INDEPENDENSI AUDITOR INTERNAL
16 March 2017
Category: INTERNAL AUDIT
Penulis:
Galih Ivan Christyansah, SE.
Independensi, satu kata sifat yang wajib melekat pada setiap diri auditor. Telah diatur dalam kode etik profesi bahwa setiap auditor harus memiliki independensi dalam fakta maupun dalam penampilan.

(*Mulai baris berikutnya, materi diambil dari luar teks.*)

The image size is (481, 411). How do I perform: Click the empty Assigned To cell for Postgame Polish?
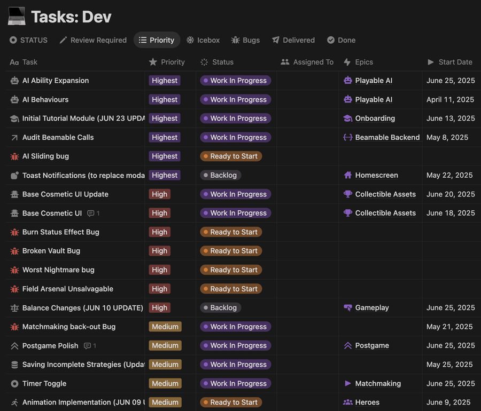pos(308,346)
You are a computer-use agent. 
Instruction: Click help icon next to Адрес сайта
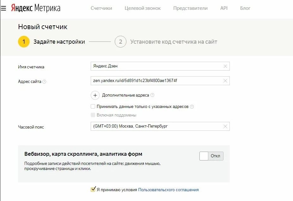(x=44, y=82)
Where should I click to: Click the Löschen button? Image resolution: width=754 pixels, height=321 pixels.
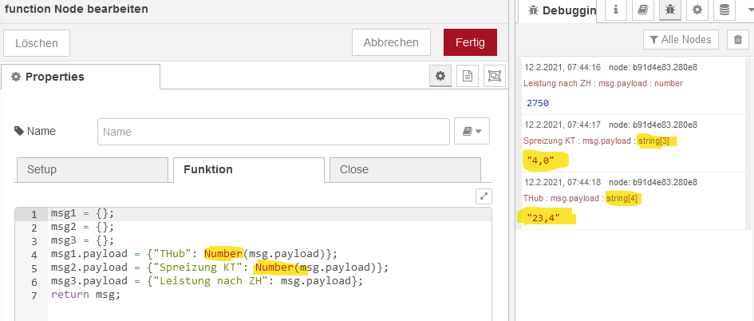click(x=37, y=43)
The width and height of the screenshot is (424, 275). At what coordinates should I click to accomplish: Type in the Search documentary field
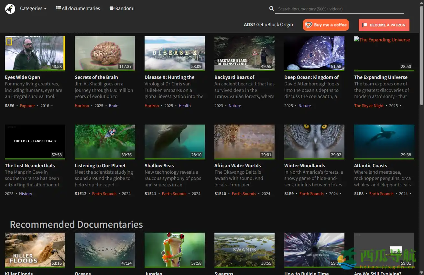(339, 9)
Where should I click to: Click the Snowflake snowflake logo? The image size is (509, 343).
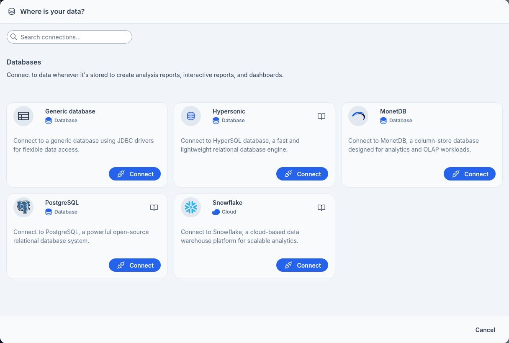[x=191, y=207]
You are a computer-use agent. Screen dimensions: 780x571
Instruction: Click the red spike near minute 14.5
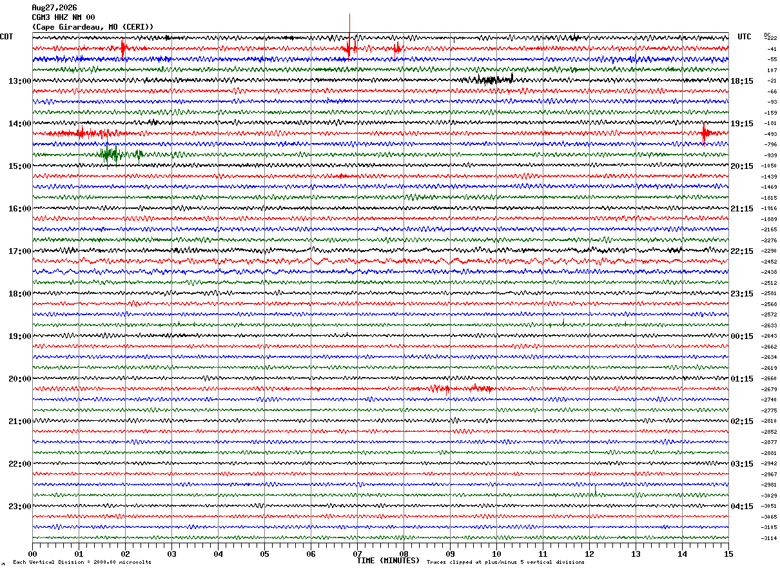704,133
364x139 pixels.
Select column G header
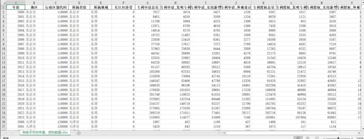[147, 3]
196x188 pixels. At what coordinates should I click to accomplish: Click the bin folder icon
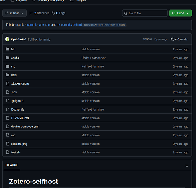[8, 49]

Menurut definisi yang disusun oleh Institute of Internal Audit (IIA), Internal audit adalah aktivitas independen, keyakinan obyektif dan konsultasi yang dirancang untuk memberikan nilai tambah dan meningkatkan operasi organisasi. Audit tersebut membantu organisasi mencapai tujuannya dengan menerapkan pendekatan yang sistematis dan berdisiplin untuk mengevaluasi dan meningkatkan efektivitas proses pengelolaan risiko, kecukupan pengendalian dan proses tata kelola.

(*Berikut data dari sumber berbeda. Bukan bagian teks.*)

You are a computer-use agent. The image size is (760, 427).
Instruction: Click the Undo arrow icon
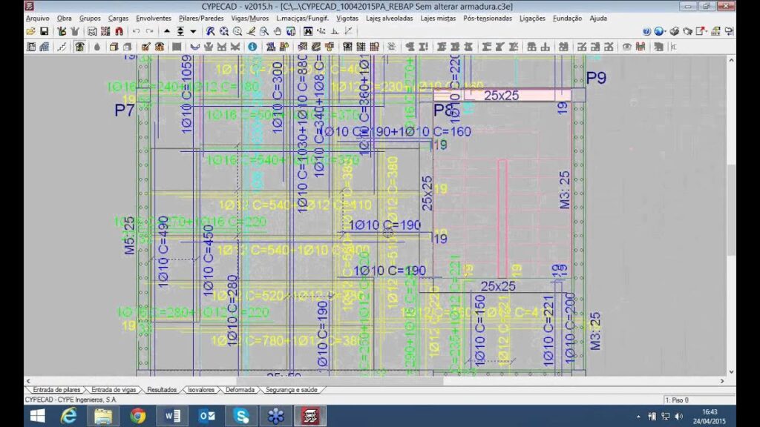pos(136,32)
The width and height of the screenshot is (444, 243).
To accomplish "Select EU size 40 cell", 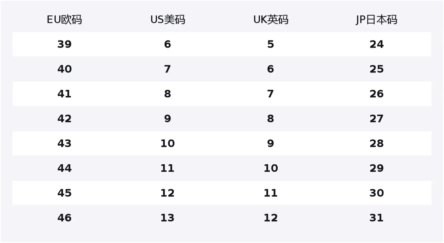I will coord(64,69).
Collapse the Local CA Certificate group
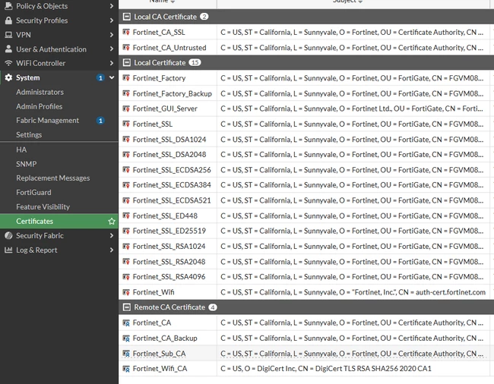This screenshot has height=384, width=494. tap(127, 17)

Independensi merupakan poin penting yang harus disorot dalam definisi internal audit. Seorang auditor internal harus memiliki sifat independen dan objektif dalam melakukan pekerjaannya. Independen disini diartikan sebagai kondisi bebas dari situasi yang dapat mengancam kemampuan aktivitas auditor internal untuk dapat melaksanakan tanggung jawabnya secara tidak memihak (IIA). Dalam melaksanakan tugasnya seorang auditor internal harus didukung oleh seluruh manajemen senior dan dewan komisaris agar independensinya dapat terjaga. Dukungan dari seluruh manajemen dan dewan komisaris dapat membantu auditor internal dalam melakukan tugasnya dan mengungkapkan pemikirannya sesuai dengan standar audit yang berlaku.
Secara ideal, auditor internal dikatakan independen apabila dapat melaksanakan tugasnya secara bebas dan obyektif. Seorang auditor internal mengandalkan kebebasannya untuk melaksanakan tugasnya dengan tidak berpihak dan objektif. Independensi dan objektivitas merupakan dua hal yang tidak dapat dipisahkan dalam internal audit. Auditor internal dapat bersikap objektif dengan mengandalkan independensinya. Demikian juga, sikap objektif mencerminkan independensi dari seorang auditor internal.
Independensi dan objektivitas seorang auditor diatur dalam International Standards for the Professional Practice of Internal Auditing 1100. Dalam standar internasional tersebut dijelaskan bahwa apabila independensi atau objektivitas dari seorang auditor terkendala, maka detail dari kendala tersebut harus disampaikan kepada pihak yang berwenang. Termasuk didalamnya dijelaskan bahwa seorang auditor internal harus menolak melaksanakan penugasan penilaian kegiatan yang pada masa sebelumnya pernah menjadi tanggung jawabnya. Sementara itu, objektivitas auditor internal dianggap terkendala apabila auditor memberikan jasa asurans atas kegiatan yang pernah menjadi tanggung jawabnya pada tahun sebelumnya.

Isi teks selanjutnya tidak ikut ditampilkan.